2. MOB betoogt dat de vergunningen niet hadden mogen worden verleend. Zij voert daartoe aan dat het college ten onrechte niet de voor de Vogelrichtlijn relevante referentiedatum heeft gehanteerd en daardoor is uitgegaan van een te lage toename van de stikstofdepositie en -emissie. In dit verband voert zij voorts aan dat het college zich ten onrechte op het standpunt stelt dat de uitbreidingen van de veehouderijen niet tot significante gevolgen zullen leiden voor de vogelsoorten waarvoor het gebied is aangewezen.
2.1. In het verweerschrift en ter zitting heeft het college verklaard dat aan de besluiten van 15 oktober 2013 onjuiste aannames ten grondslag zijn gelegd.
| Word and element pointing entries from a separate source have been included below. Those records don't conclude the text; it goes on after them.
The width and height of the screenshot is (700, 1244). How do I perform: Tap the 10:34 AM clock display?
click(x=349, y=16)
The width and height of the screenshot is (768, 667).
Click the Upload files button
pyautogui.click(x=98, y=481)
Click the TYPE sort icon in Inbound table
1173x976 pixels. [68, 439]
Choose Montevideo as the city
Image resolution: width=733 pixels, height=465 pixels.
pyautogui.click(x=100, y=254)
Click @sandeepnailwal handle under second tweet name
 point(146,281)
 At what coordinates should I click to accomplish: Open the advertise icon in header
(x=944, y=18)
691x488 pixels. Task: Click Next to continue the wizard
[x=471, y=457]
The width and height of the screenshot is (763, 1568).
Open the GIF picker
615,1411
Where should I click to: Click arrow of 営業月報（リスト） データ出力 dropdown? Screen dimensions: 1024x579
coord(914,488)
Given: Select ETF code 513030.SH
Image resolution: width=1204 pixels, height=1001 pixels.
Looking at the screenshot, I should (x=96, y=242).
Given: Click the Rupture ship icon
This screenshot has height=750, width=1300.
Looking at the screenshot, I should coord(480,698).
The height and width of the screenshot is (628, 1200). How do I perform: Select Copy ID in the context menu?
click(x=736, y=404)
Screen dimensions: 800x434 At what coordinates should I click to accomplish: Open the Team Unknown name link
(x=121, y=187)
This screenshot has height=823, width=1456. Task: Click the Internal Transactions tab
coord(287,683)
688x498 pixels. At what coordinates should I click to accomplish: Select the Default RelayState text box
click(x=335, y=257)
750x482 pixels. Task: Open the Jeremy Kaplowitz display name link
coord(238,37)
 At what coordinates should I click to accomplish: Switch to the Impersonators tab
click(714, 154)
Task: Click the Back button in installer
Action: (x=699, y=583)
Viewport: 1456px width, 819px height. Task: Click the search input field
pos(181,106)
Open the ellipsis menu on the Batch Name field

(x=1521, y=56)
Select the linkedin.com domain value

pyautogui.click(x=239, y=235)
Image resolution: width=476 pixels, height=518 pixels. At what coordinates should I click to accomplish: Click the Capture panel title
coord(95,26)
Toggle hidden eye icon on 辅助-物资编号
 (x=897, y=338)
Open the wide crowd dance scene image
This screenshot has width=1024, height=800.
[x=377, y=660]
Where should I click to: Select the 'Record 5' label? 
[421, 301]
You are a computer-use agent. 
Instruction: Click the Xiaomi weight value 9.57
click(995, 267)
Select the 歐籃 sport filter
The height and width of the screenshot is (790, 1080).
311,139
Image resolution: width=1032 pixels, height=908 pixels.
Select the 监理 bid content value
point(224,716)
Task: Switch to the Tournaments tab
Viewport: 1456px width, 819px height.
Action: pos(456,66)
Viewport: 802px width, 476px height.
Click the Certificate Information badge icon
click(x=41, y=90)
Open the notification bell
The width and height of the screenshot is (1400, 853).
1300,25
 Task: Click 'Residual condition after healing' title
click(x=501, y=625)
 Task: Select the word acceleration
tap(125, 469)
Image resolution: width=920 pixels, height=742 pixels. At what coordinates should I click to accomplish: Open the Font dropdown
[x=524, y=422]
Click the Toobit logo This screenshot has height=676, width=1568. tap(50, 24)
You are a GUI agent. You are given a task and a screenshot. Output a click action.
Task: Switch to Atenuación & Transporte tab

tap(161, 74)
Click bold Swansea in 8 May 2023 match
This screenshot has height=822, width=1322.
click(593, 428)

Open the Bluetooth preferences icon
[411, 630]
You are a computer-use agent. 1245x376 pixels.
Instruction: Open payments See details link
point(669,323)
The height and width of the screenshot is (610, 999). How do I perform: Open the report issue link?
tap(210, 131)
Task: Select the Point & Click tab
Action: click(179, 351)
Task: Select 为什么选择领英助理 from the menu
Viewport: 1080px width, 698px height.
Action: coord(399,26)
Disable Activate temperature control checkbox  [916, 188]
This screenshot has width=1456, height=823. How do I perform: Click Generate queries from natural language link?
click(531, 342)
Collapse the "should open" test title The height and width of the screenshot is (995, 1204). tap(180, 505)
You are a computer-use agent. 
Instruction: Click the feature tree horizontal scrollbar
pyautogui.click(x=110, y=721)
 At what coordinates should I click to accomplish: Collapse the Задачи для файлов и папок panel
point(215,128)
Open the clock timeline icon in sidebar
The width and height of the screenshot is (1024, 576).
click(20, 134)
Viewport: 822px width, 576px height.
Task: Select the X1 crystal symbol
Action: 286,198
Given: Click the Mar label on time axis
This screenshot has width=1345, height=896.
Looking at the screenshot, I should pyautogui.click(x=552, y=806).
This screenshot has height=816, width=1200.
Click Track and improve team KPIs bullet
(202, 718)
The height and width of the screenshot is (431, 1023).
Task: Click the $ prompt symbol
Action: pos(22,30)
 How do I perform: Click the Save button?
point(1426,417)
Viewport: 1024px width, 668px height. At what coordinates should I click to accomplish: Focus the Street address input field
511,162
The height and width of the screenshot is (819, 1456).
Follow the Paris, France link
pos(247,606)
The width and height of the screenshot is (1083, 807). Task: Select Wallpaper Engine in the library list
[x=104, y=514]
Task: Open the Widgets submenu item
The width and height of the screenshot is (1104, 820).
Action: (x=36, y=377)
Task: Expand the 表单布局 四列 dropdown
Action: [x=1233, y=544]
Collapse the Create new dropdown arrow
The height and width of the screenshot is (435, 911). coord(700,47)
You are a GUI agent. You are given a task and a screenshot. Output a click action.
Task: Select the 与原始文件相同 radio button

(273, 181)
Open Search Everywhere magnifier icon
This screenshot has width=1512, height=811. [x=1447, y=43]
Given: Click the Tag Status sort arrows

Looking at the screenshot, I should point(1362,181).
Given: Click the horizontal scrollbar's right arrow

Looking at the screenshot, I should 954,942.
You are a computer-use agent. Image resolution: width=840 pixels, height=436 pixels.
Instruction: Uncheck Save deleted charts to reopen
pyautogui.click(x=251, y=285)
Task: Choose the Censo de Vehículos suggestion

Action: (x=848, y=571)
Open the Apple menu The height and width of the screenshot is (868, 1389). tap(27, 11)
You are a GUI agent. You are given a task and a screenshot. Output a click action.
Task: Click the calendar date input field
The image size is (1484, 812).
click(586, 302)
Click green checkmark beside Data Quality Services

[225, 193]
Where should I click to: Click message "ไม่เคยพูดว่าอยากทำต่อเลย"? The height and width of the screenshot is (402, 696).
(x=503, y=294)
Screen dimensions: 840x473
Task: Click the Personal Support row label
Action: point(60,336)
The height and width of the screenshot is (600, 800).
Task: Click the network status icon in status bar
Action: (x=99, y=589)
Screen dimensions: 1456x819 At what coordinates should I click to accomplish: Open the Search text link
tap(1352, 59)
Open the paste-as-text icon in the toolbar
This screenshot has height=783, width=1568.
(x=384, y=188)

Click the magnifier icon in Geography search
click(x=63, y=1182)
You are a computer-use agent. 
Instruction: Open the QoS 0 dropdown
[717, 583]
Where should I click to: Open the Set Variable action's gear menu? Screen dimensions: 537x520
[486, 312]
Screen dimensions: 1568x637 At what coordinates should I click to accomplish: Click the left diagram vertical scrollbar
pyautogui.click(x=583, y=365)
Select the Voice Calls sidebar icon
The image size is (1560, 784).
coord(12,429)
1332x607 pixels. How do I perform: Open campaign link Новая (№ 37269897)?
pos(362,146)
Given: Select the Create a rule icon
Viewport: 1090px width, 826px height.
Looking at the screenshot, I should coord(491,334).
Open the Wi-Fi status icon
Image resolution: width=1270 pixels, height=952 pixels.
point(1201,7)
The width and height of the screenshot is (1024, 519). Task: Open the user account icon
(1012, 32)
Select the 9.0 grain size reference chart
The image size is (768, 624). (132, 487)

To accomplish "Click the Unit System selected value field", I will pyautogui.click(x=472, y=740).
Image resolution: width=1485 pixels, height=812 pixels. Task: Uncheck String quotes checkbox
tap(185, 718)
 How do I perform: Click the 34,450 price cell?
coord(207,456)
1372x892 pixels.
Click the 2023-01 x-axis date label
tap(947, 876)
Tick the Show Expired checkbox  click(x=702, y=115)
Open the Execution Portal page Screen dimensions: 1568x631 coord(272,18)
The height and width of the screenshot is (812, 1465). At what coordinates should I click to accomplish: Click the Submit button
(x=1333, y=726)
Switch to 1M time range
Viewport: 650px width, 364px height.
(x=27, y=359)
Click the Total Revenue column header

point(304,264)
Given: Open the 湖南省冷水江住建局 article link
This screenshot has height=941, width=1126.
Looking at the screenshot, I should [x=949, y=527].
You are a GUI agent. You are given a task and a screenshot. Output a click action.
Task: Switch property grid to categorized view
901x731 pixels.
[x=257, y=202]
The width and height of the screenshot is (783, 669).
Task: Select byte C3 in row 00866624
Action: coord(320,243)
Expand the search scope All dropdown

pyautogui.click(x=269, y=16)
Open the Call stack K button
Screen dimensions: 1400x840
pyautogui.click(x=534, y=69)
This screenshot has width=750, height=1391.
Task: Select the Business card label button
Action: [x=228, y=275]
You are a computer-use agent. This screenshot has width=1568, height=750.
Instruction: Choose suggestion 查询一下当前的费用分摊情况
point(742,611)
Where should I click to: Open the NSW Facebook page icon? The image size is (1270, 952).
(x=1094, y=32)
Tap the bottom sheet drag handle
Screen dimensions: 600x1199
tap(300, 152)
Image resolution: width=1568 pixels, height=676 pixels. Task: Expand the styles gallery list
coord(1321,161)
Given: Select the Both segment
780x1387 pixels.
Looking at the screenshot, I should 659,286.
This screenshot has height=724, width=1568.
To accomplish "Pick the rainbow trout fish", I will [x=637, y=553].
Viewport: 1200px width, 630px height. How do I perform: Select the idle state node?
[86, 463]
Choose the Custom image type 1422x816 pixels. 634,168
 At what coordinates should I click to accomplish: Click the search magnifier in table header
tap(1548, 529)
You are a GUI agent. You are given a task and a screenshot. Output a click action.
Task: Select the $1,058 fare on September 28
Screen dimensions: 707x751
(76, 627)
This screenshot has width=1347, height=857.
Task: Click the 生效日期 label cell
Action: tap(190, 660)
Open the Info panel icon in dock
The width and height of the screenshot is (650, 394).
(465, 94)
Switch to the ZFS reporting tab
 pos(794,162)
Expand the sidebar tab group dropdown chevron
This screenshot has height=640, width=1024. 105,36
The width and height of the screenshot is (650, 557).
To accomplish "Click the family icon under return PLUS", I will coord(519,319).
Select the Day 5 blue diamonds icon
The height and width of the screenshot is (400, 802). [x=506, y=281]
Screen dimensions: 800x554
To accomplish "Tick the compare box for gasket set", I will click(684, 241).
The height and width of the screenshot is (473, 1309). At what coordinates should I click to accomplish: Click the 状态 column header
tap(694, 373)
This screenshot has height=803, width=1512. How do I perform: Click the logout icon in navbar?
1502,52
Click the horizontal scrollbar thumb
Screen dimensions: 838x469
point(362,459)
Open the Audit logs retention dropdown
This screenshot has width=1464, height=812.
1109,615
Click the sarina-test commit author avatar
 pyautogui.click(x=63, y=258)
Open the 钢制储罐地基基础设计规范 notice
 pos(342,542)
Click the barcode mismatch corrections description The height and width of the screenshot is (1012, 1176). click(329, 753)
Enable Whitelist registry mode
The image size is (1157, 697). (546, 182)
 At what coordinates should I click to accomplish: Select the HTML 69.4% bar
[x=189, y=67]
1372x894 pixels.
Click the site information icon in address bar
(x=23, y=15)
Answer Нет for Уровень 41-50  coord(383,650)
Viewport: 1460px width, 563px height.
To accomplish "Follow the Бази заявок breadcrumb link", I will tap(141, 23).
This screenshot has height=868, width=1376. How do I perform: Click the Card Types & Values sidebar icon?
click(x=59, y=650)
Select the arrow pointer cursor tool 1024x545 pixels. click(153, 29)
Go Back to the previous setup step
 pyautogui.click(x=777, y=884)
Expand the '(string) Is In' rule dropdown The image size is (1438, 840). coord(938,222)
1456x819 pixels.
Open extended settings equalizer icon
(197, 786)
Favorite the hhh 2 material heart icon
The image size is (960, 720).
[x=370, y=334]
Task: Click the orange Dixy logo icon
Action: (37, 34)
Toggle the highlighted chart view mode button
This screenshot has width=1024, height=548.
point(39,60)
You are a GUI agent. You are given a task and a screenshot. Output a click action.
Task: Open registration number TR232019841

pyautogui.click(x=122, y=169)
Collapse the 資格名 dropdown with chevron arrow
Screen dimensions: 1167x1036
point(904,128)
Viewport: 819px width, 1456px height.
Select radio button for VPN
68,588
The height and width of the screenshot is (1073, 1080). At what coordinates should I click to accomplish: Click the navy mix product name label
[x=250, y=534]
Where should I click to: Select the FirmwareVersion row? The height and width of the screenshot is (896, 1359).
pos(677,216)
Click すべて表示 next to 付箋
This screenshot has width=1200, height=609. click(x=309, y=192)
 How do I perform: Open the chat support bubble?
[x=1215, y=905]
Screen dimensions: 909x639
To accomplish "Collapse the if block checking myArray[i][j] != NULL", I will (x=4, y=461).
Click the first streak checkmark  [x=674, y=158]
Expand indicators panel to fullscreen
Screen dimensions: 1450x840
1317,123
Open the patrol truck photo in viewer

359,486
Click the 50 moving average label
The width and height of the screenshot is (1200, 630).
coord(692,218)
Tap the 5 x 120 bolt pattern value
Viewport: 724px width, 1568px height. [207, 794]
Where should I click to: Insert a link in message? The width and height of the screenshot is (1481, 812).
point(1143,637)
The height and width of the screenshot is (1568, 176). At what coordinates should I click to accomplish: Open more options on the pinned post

Het college heeft daarbij erkend dat het er niet zonder meer vanuit mocht gaan dat de uitbreidingen en wijzigingen van de agrarische bedrijven niet zullen leiden tot significante gevolgen voor de vogelsoorten waarvoor het gebied Uiterwaarden Neder-rijn mede is aangewezen. In de besluiten is immers niet uitgegaan van de relevante referentiedatum. Voorts heeft het college erkend dat de besluiten dateren van vóór de uitspraak van de Afdeling van 13 november 2013, met zaak nr. 201206190/1/R2, waarbij is geoordeeld dat de voorwaarden voor opname van milieuvergunningen in de Utrechtse depositiebank onvoldoende waarborgen dat een directe samenhang aanwezig is tussen de in de depositiebank op te nemen en de aan de depositiebank te onttrekken saldi ten behoeve van de verlening van Nbw 1998-vergunningen. Dit heeft tot gevolg dat dat de betreffende salderingsbesluiten niet bij de aan de vier agrarische bedrijven verleende vergunningen konden worden betrokken, aldus het college.
2.2. Nu het college erkent dat de besluiten van 15 oktober 2013 gebreken bevatten, ziet de voorzitter aanleiding de hierna te melden voorlopige voorziening te treffen. Dat het college stelt dat met deze gebreken in de beslissing op de tegen de besluiten ingediende bezwaarschriften rekening zal worden gehouden, vormt naar het oordeel van de voorzitter onvoldoende aanleiding om van het treffen van een voorlopige voorziening af te zien. Daarbij betrekt de voorzitter dat het college in het verweerschrift stelt dat - nu in de beslissing op de tegen de besluiten ingediende bezwaarschriften ook de voor de Vogelrichtlijn relevante referentiedatum zal worden gehanteerd - thans niet duidelijk is of in de depositiebank voldoende saldo aanwezig is om aan de betreffende agrarische bedrijven te kunnen toekennen en de kans bestaat dat de gevraagde vergunningen zullen worden geweigerd.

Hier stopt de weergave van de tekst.